La terribile notizia del clochard aggredito ieri notte da due persone mentre dormiva, quindi picchiato a morte, a Pomigliano d’Arco, lascia sconcertati e merita qualche considerazione.
Anzitutto purtroppo non è un episodio isolato, perché negli ultimi mesi in Campania si sono registrati vari casi di aggressione a mano armata a uomini e donne che vivono in strada, (per ultima l’aggressione a un giovane senegalese attualmente ricoverato all’Ospedale del Mare).
Peraltro Fredrick, la vittima, era un migrante conosciuto da tanti che gli davano qualche spicciolo per l’aiuto che dava nel trasporto delle spese all’uscita di un supermercato, e a volte gli portavano anche da mangiare.
La verità è che purtroppo sono tanti – secondo le stime di Sant’Egidio almeno 2000 quelli che vivono nelle strade – solo a Napoli.
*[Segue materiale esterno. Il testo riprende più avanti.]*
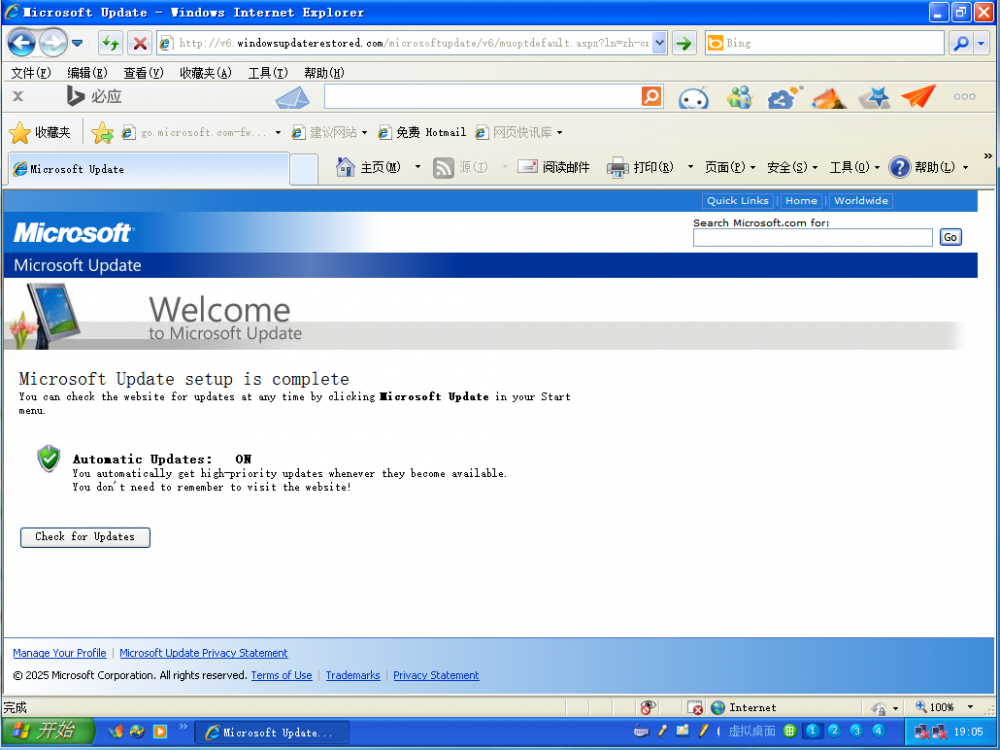Click the orange Bing toolbar search icon
1000x750 pixels.
pos(651,96)
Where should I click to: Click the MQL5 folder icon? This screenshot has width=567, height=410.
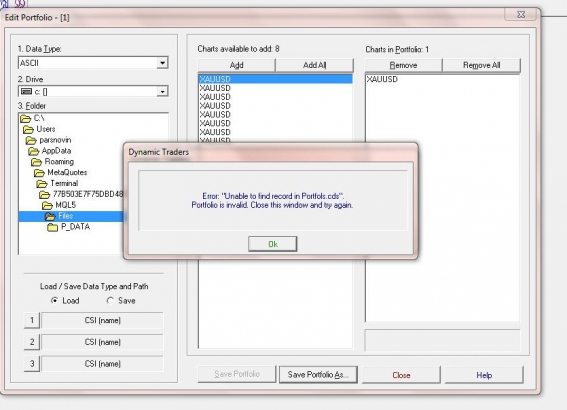pyautogui.click(x=47, y=205)
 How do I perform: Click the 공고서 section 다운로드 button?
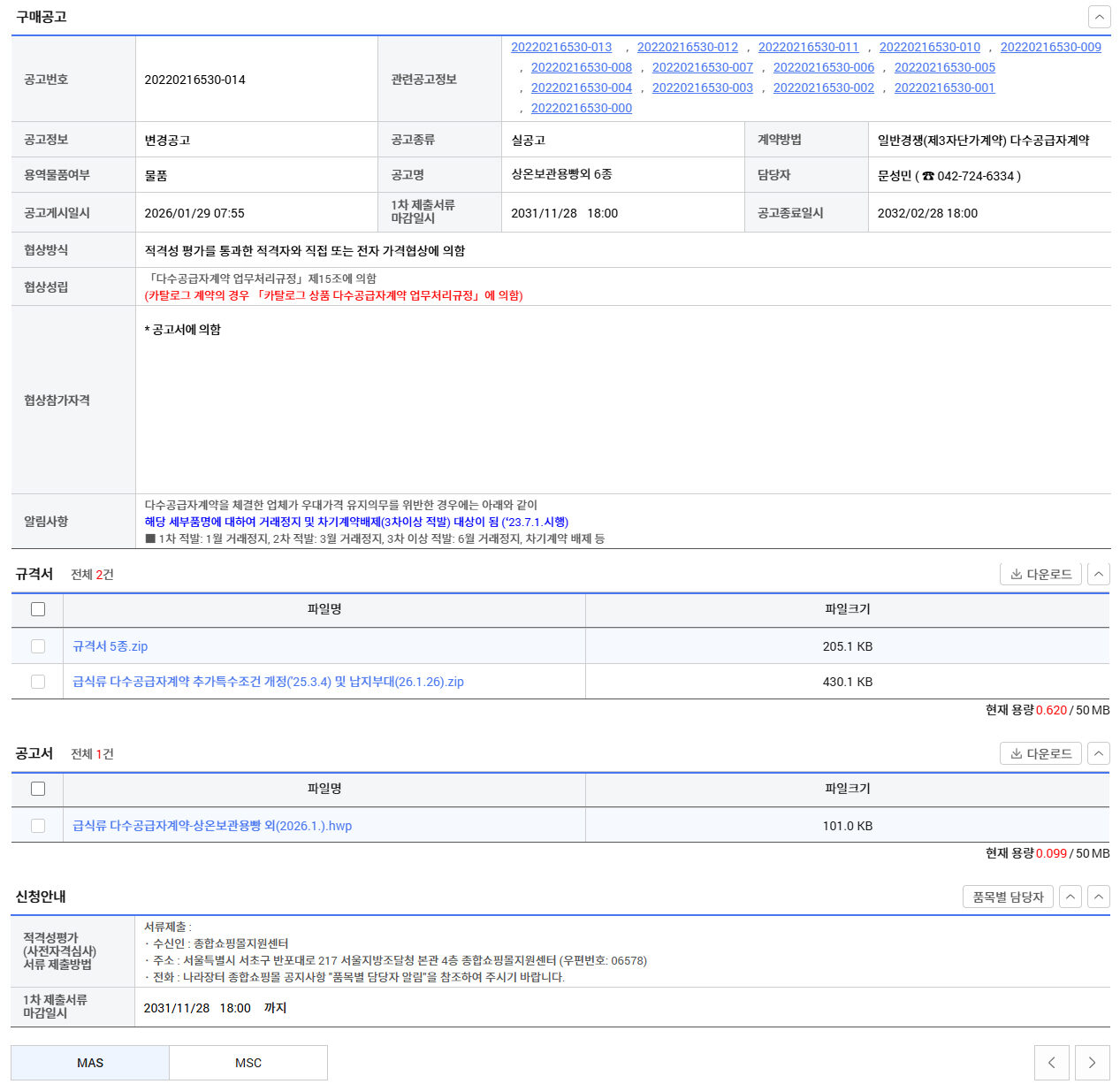pyautogui.click(x=1040, y=753)
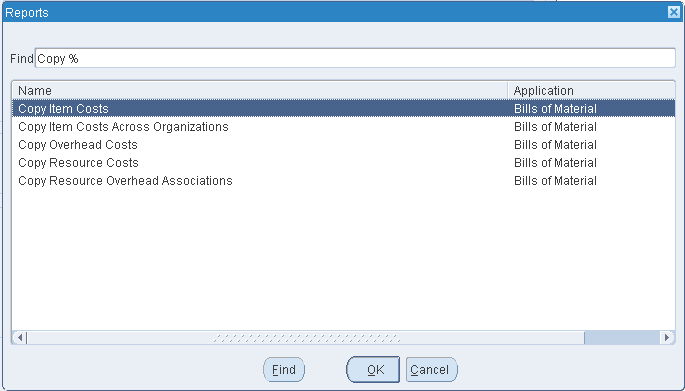Click the Name column header
The image size is (685, 391).
pos(260,90)
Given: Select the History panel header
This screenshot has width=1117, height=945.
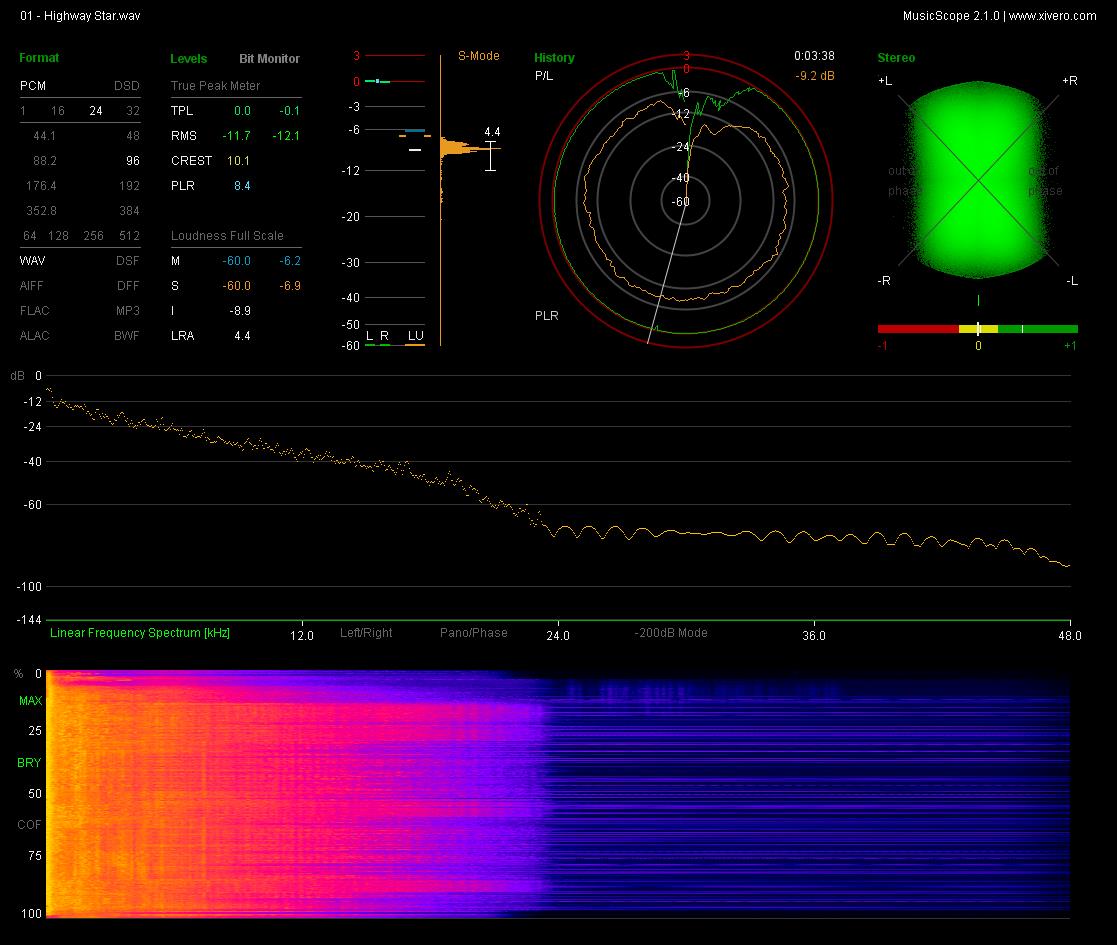Looking at the screenshot, I should [554, 58].
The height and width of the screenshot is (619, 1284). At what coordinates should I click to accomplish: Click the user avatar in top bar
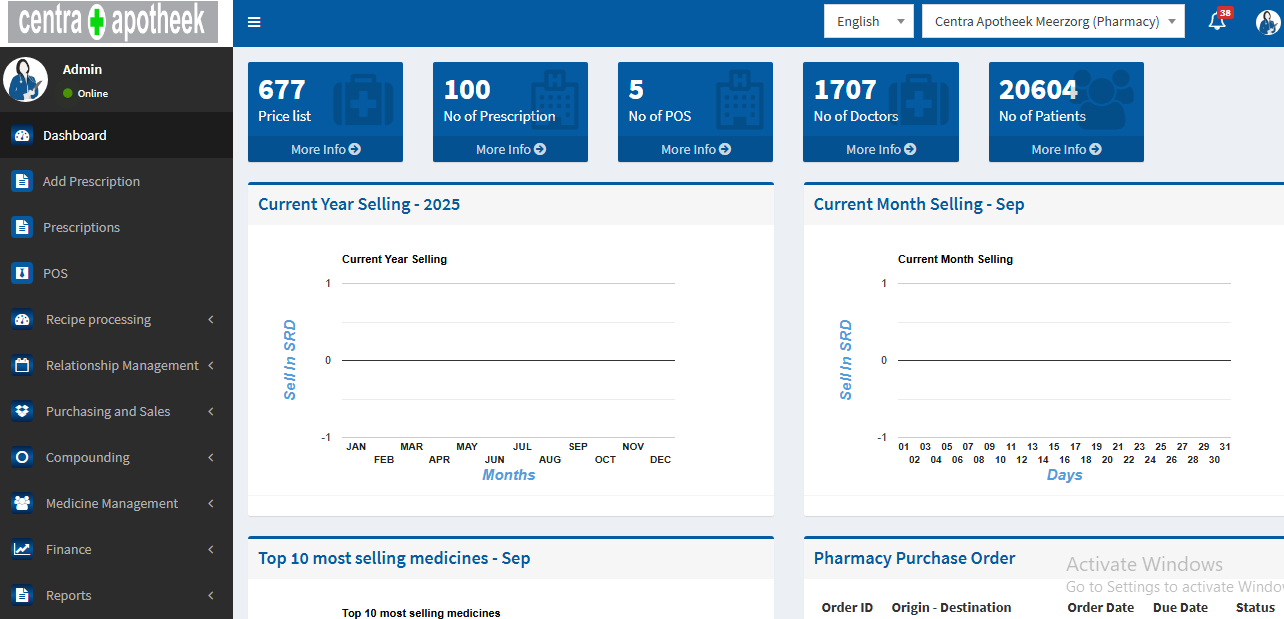pyautogui.click(x=1267, y=22)
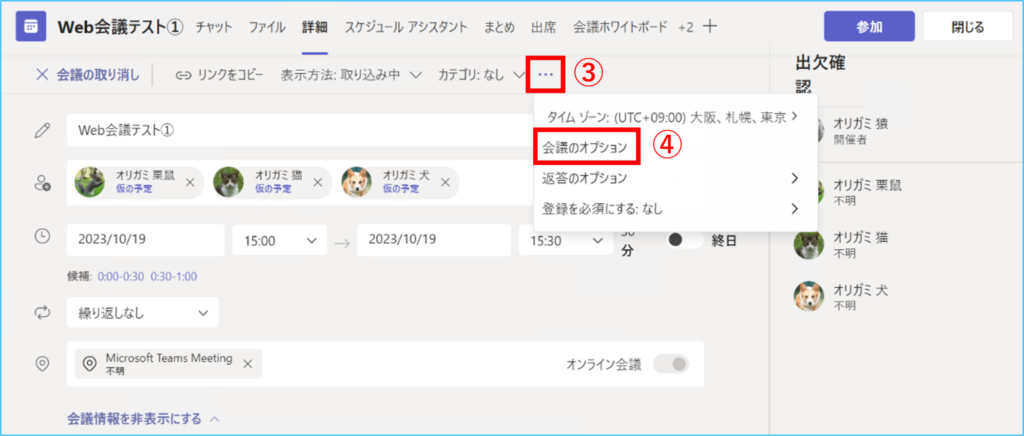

E non è questione di “decoro urbano” come ipocritamente e ignorantemente si dice; semmai è indecorosa una società che si definisce civile e invece permette che dei suoi cittadini vivano in condizioni degradate e disumane.
Bisogna sfatare anche il luogo comune secondo cui “se lo vogliono loro”, perché conoscendo le loro storie si scoprono drammi e ferite umane che determinano la condizione del vivere in strada: la perdita di un familiare, del lavoro, una malattia, un’improvvisa e importante difficoltà.
Infine chi vive per strada non è un pericolo per la società. Al contrario vivere per strada è pericoloso proprio per chi si trova in questa condizione.
Ma anche, la mancanza di sicurezza è pericolosa per tutti i membri della società che possono subirla in qualsiasi momento.
La risposta è sicuramente da chiedere alle istituzioni preposte nell’attuazione rapida di ricoveri a bassa soglia e/o soluzioni abitative stabili: chi vive per strada in realtà aspira a questo.
Ma credo si imponga una riflessione pacata ma urgente per ogni componente della comunità civile: nel 2023 possiamo ancora permetterci di leggere notizie come queste? Che società lasciamo alle giovani generazioni? Che cosa si può fare? Interrogativi semplici ma decisivi, perché come diceva Baumann ” il grado di civiltà di una società si misura dalla capacità di far spazio ai più deboli”.
Ovvero: una società o è civile o non è una società.